Physiologically, the distinction between acts of kindness and niceness becomes apparent through their varied effects on the body. The practice of compassionate behavior stimulates the release of oxytocin in the brain, a hormone recognized for promoting social connections and reducing feelings of fear and anxiety. Furthermore, it reduces the levels of stress-related chemicals, such as cortisol. As explained by Nadkarni, this sequence of physiological responses results in lower blood pressure, reduced inflammation, and overall improved cardiovascular health.

Essentially, although being pleasant can briefly improve your mood, being considerate enhances mood and soothes the body’s stress reaction for beneficial effects on health. That’s why making an extra effort to assist someone who requires support leaves you with a sense of upliftment.  

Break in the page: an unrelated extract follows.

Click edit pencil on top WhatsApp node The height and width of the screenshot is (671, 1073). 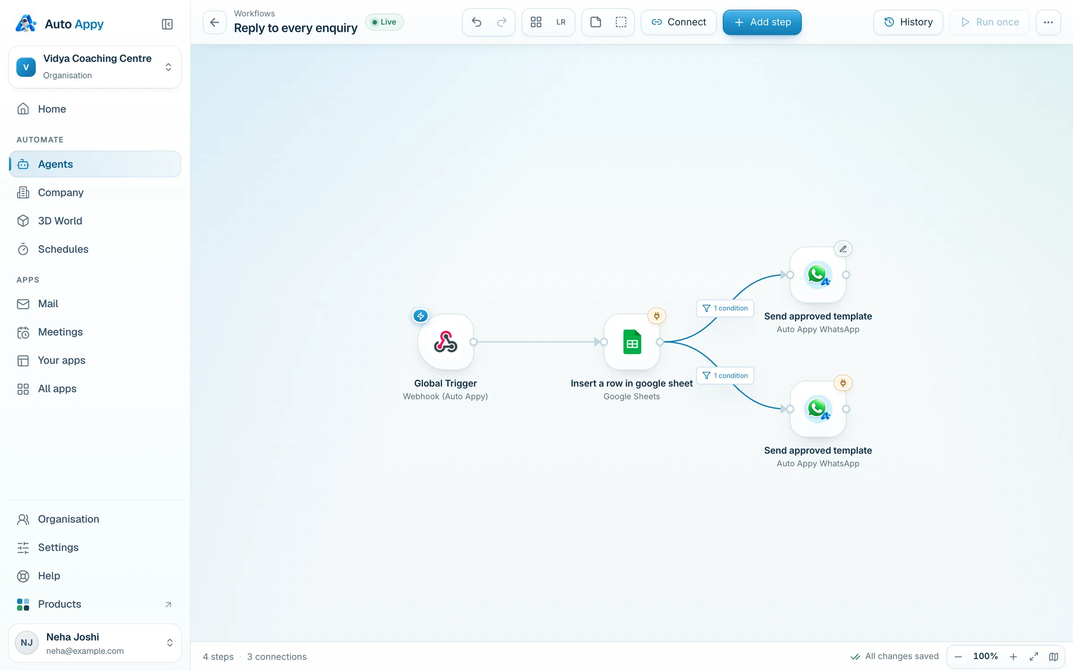point(843,249)
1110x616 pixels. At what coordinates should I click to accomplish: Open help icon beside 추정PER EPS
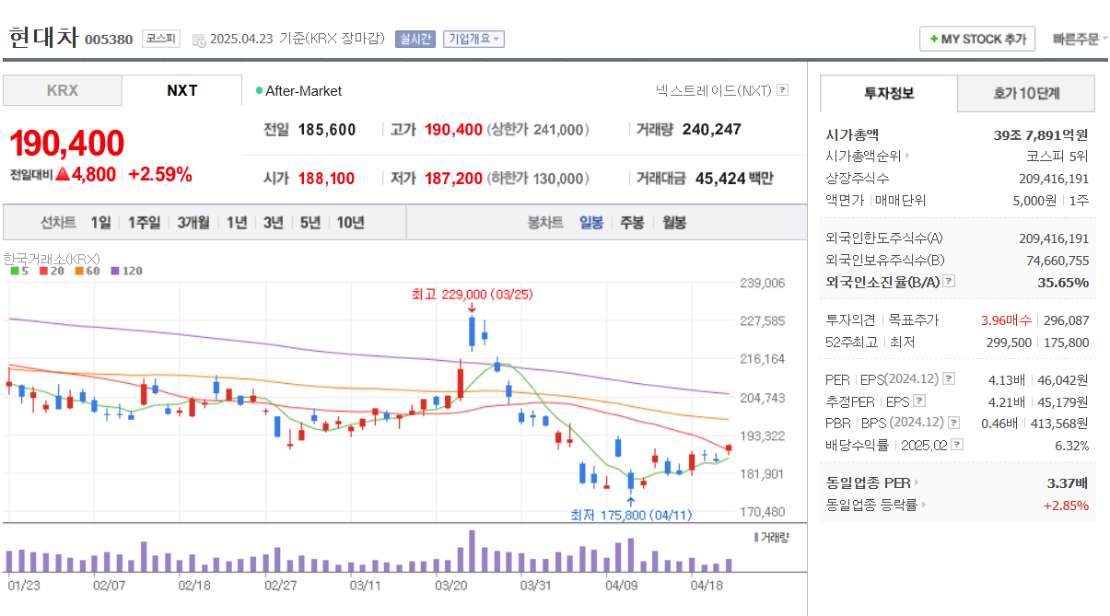(x=918, y=401)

“True kindness brings about a deep sense of meaning, purpose, and connection,” Manly stated. This creates positivity and triggers a beneficial chain reaction of chemicals in the body, promoting both individual and social well-being.  

Chances to show kindness arise daily, whether it’s helping out in your community, supporting a friend who is mourning, or taking on a task for someone who is overwhelmed. Kindness can be more complex than genuinely listening while someone is speaking or devoting your complete attention to them. 

Catherine Franssen, a psychology professor at Longwood University, stated that regularly engaging in tiny acts of kindness, even towards unfamiliar individuals, might gradually alter one’s thinking and relationships. She recommends beginning by collecting trash, holding the door for someone, or sending a pleasant message to uplift someone’s mood.

“It may seem unfamiliar initially, but the more you practice, the more it will feel natural,” Franssen stated. “You begin to realize the positive impact it has on your well-being when you uplift others.”  

Both Franssen and Nadkarni emphasized that while niceness greases the wheels of social etiquette, kindness forms the bedrock of solid interpersonal ties and community cohesion. It may seem subtle, but genuine care and compassion go a long way.